Each 25-45ish minute episode generally focuses around an individual statement being read by Sims, dealing with a supernatural happening. Seemingly disconnected at first, the statements and post- and pre-statement discussions gradually create an overarching world and story filled with engaging characters and twists. While some episodes can be a bit descriptively gory or gross–like a mysterious tenant collecting droves of meat–most of the stories are uncanny and creepy, with imagery and imagination that sticks with you. Worth a listen if you like good stories, especially spooky ones.

The Bon Appétit YouTube channel cooking from home. This is one of their newer episodes, but it is not their first from home. I have long been a fan of the magazine–reading my mom’s as a kid–and their YouTube channel. But there is something oddly comforting and charming about seeing these professional chefs in their apartments and parents’ homes. A window into their personalities.

It is never a bad time to watch The Twilight Zone, which is largely on Netflix, besides season 4. I recommend “Walking Distance,” one of Rod Serling’s favorites. This older Rolling Stone article has some solid additional favorites, though I would add “A Passage for Trumpet,” one mine, as well as “The Howling Man.”

Pandemic and Wash Your Hands: Experiencing Outbreak Differently

Different media allows different experiences. Books let your imagination work. Movies integrate dialogue, visuals, music, and editing.
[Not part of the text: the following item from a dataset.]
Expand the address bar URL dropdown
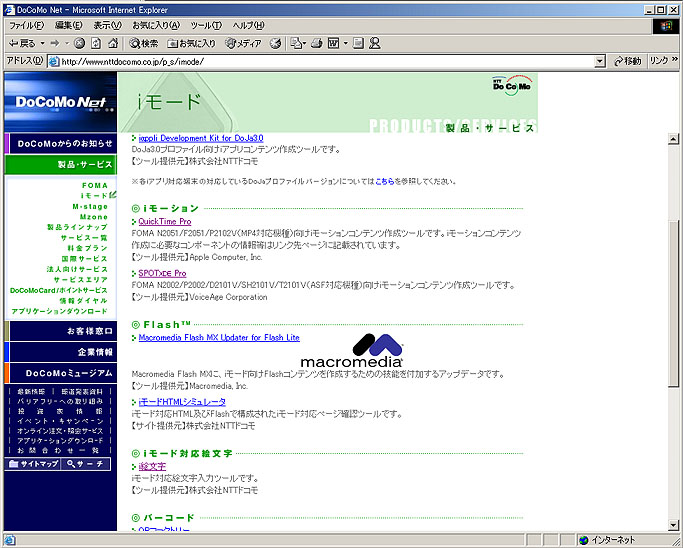683x548 pixels. click(599, 61)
Audio has a unique intimacy.

Games, too, allow unique experiences.

While I could talk more about some more specifics–like how games are a highly interactive form of media–I mainly want to focus on two games that have been on my mind lately with the COVID-19 pandemic, a recent pixel art game called Wash Your Hands (2020) and the classic cooperative board game Pandemic (2008).
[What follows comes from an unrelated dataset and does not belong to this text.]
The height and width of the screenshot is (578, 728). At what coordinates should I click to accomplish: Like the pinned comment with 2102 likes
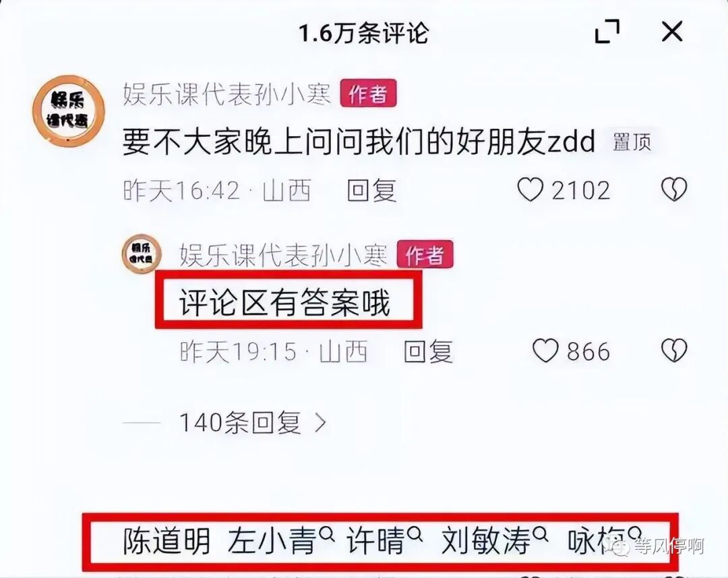(x=530, y=190)
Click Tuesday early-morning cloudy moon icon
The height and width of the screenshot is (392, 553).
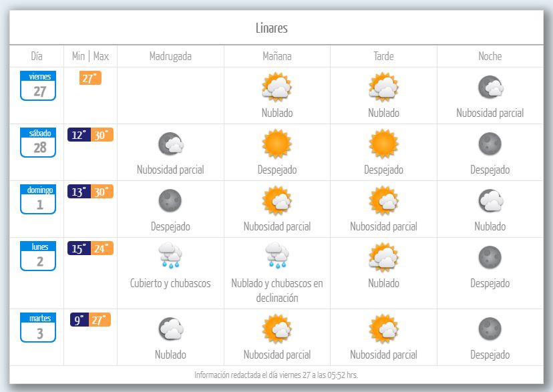(x=170, y=329)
Both address a similar issue, outbreak, in starkly different ways, showcasing the breadth of games as media. But at the same time, I think they also have a lot in common, namely the ability to clarify abstractions in novel ways.

Pandemic: Modelling Outbreak

Pandemic (2008) is a relatively known board game designed by Matt Leacock, designer of Forbidden Island and Forbidden Desert, where 2-4 players work together to combat and eventually eradicate a series of diseases across the planet.

Pandemic’s hero-style cover art. Image from W. Eric Martin on BoardGameGeek.

The gameplay fundamentals are simple. On each turn, the player uses four actions to navigate the board, fight disease, and find a cure. Then, at the end of the turn, they draw two “player cards” that grant new actions but also contain “epidemic” cards that intensify the disease. After the player cards, they draw a set of “infection cards” based on the infection rate and place more disease tokens on the board to simulate the spread of the overall infection. The players must defeat the diseases by finding all four cures before the pandemic spreads too much, leading to their defeat.

Pandemic is a “simulation” game, a game that takes something from real life and models it by using rules and game components. Players then interact with that model, creating different outcomes based on their decisions. In a game about pandemics, this modelling has some thought-provoking parallels.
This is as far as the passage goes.